:: YOUR INSTRUCTIONS ::
Locate the line containing "You are a GUI" in the entries below, then retype it and every later line exactly, leaving out pictures.

Stored data entries:
Start of Block

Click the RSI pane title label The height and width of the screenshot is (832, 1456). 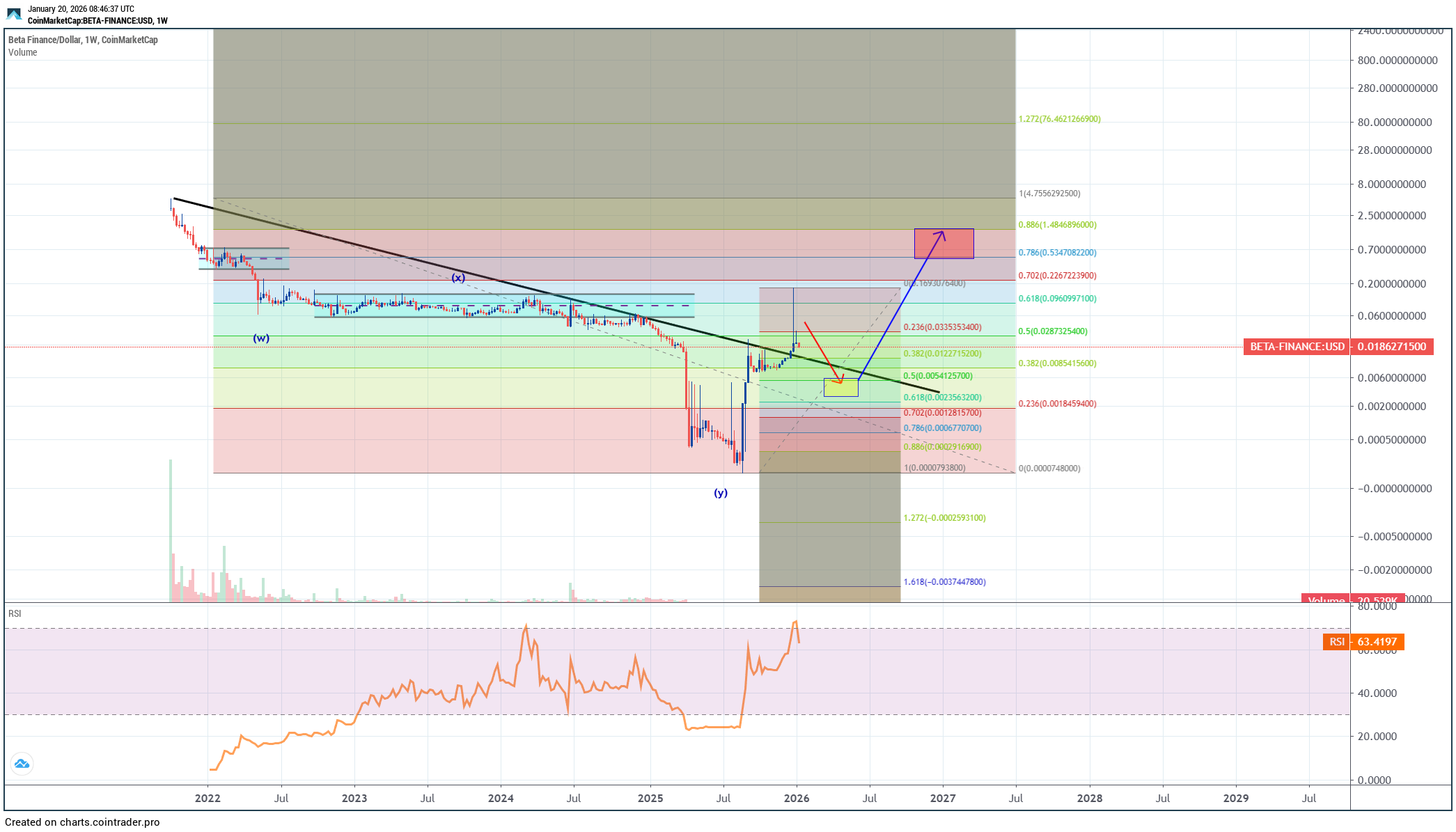[15, 613]
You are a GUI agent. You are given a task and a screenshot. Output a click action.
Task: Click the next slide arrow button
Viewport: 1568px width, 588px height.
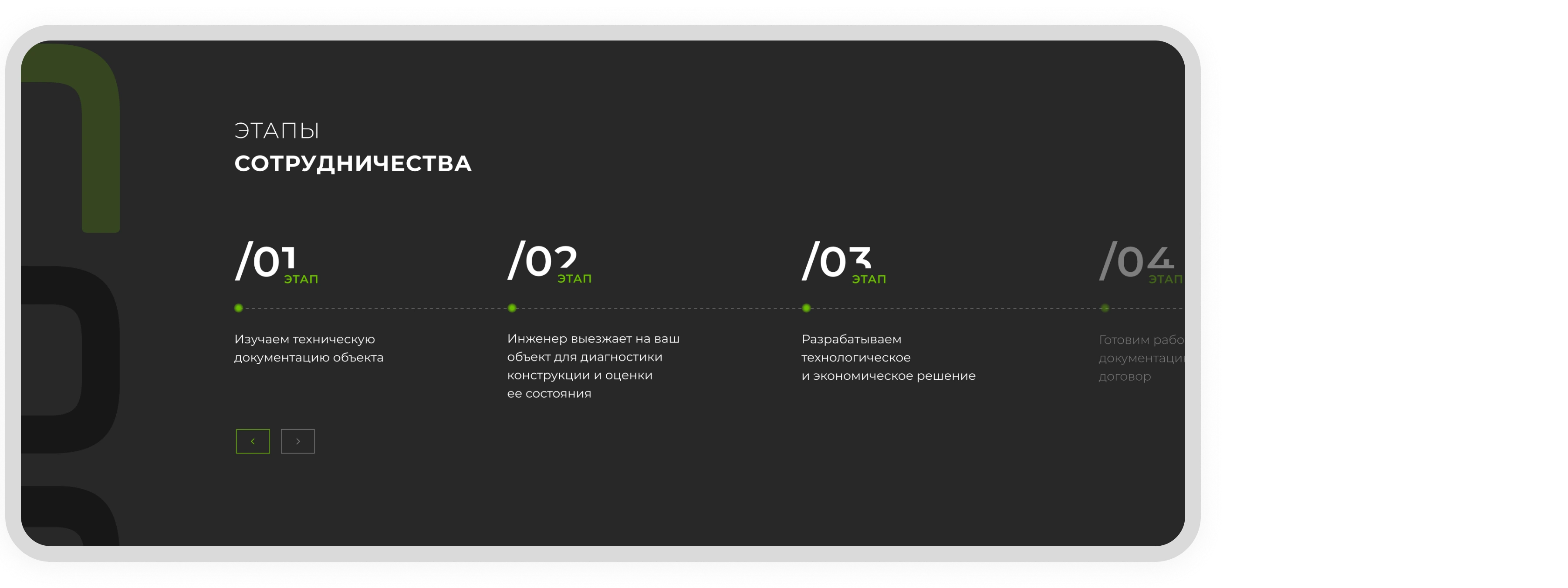(x=297, y=441)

End of Block

:: RESPONSE AREA ::
You are a GUI agent. You are given a task and a screenshot. Output a click action.
Task: Click the next slide arrow button
Viewport: 1568px width, 588px height.
(x=297, y=441)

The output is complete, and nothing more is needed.